WORK TO BE COMPLETED: The result should be the lines from the one holding "You are a GUI" to the end of the records below, repeated exactly. No pictures.
MATERIAL TO PROCESS section start
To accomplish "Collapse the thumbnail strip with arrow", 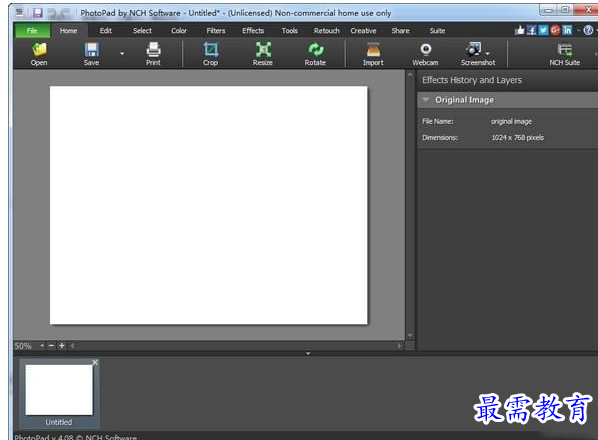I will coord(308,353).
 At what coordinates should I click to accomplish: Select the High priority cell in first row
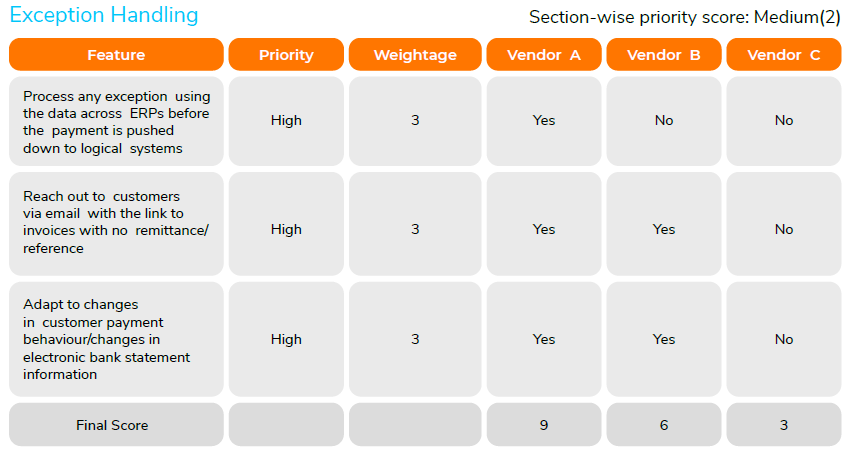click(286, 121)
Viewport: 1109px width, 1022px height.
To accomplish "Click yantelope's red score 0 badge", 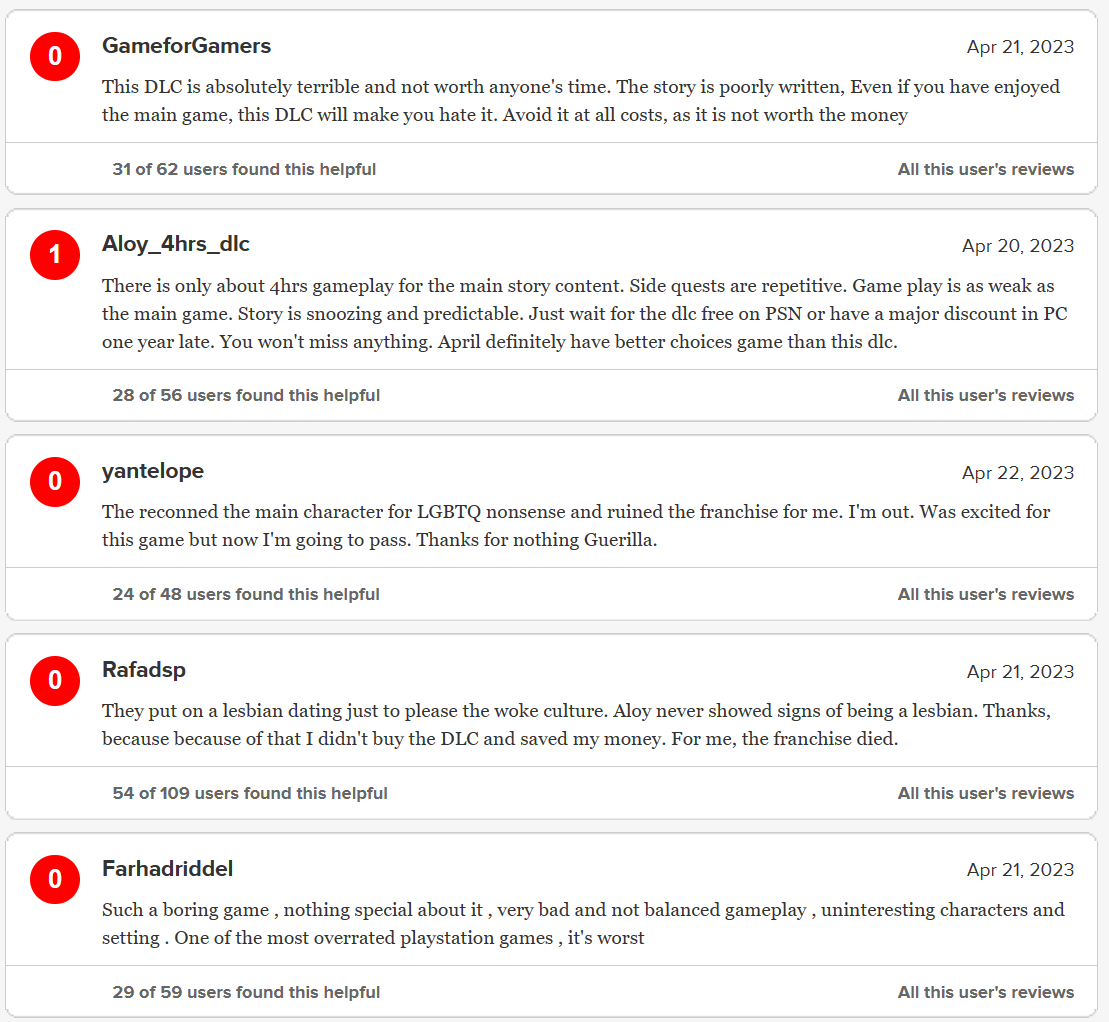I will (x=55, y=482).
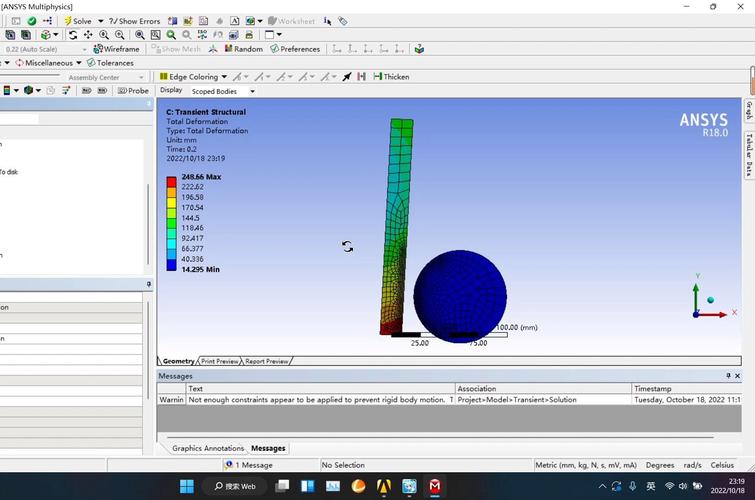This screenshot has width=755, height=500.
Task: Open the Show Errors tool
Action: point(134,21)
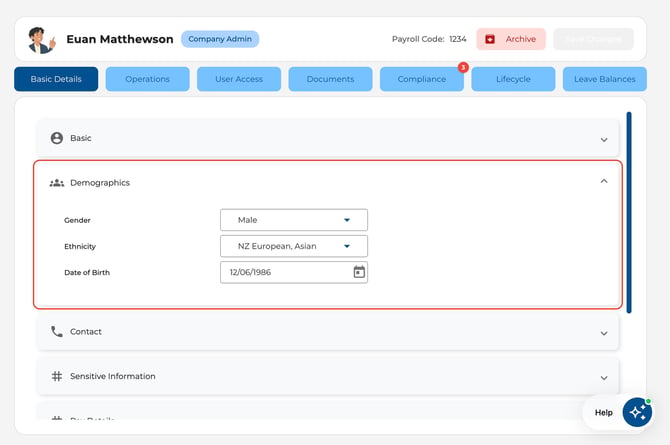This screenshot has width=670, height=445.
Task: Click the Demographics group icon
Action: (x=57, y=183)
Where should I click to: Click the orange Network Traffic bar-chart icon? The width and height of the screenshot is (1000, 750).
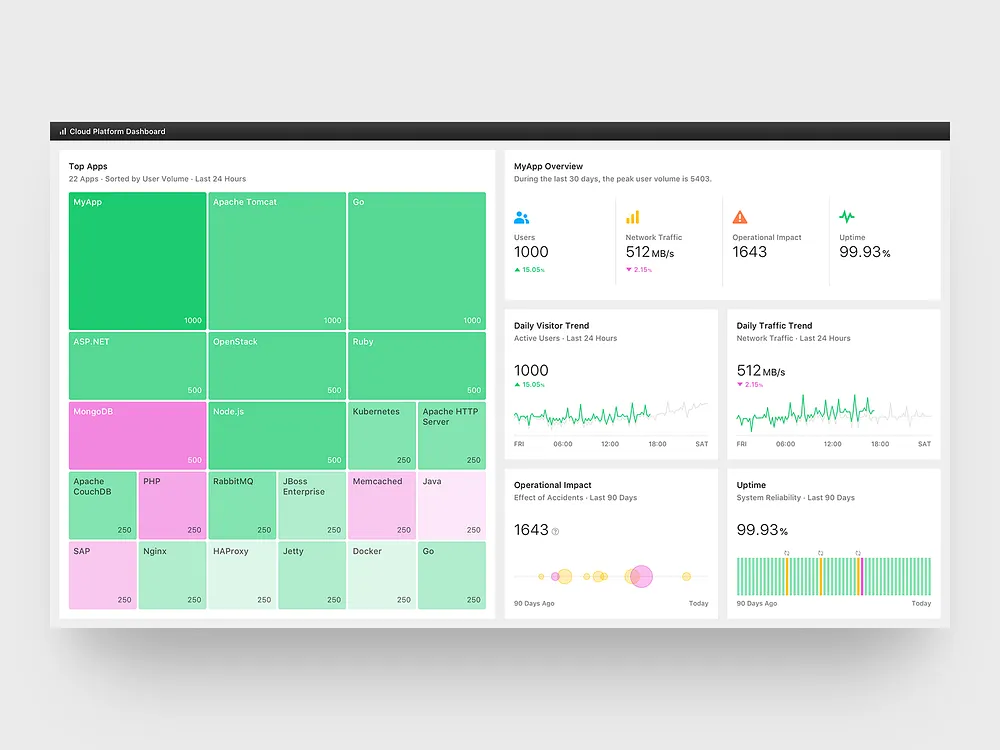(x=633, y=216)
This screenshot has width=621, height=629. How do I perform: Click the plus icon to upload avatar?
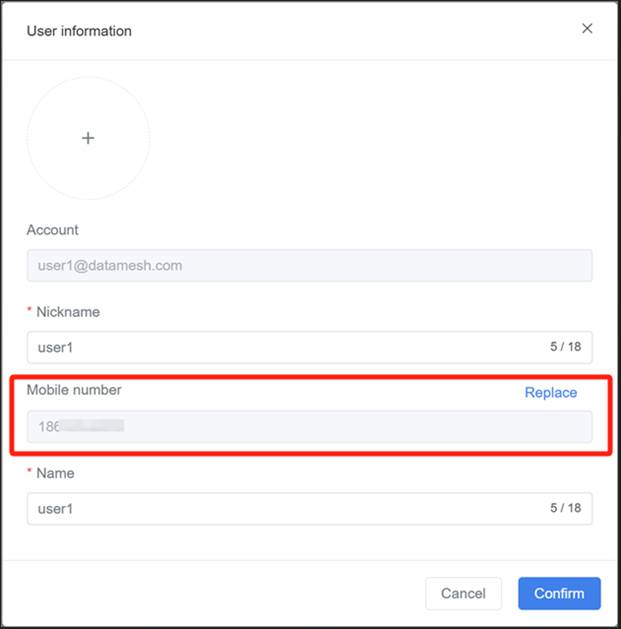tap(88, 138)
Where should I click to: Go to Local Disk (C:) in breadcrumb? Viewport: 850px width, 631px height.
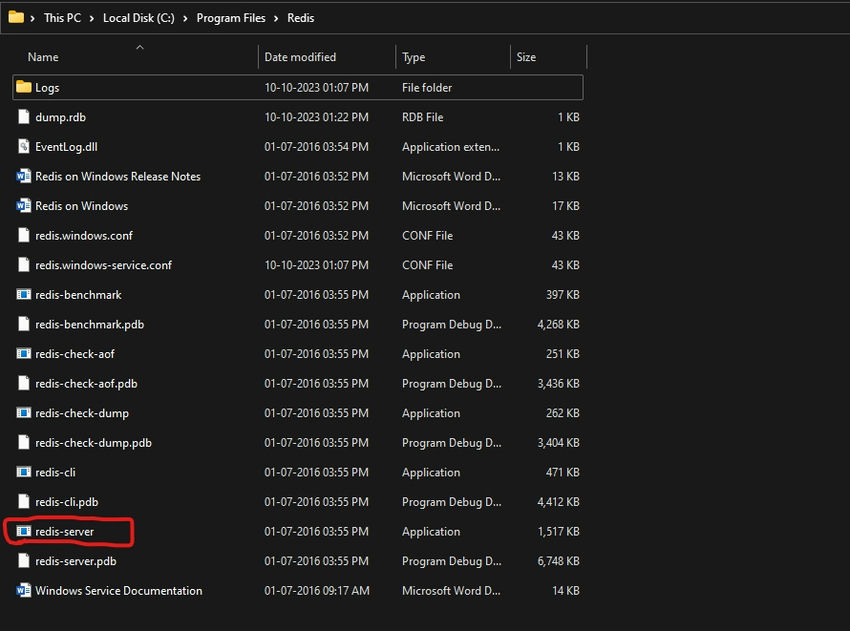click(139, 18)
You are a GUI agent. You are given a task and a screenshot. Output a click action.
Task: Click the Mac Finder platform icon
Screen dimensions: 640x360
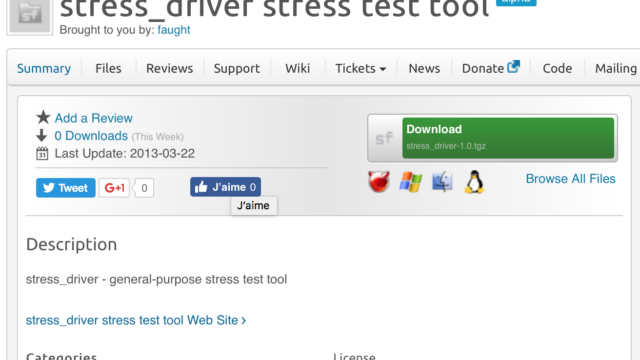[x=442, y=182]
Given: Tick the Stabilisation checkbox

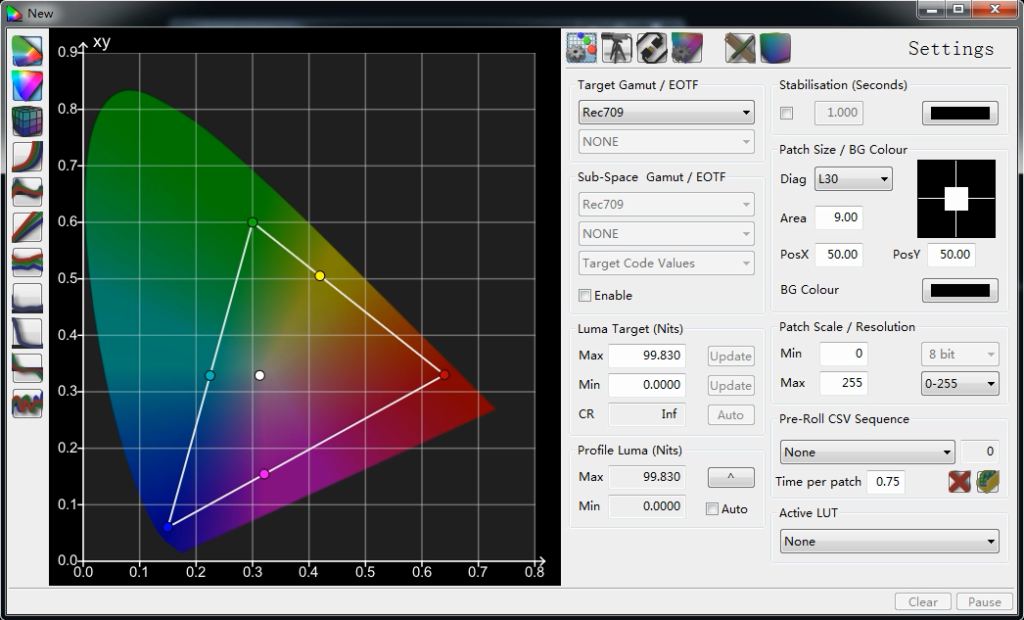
MATERIAL TO PROCESS section end
TASK SOLUTION:
You are a GUI agent. You are given a task and a screenshot. Output a click action.
Task: Click the Mac Finder platform icon
Screen dimensions: 640x360
[x=442, y=182]
Given: Tick the Stabilisation checkbox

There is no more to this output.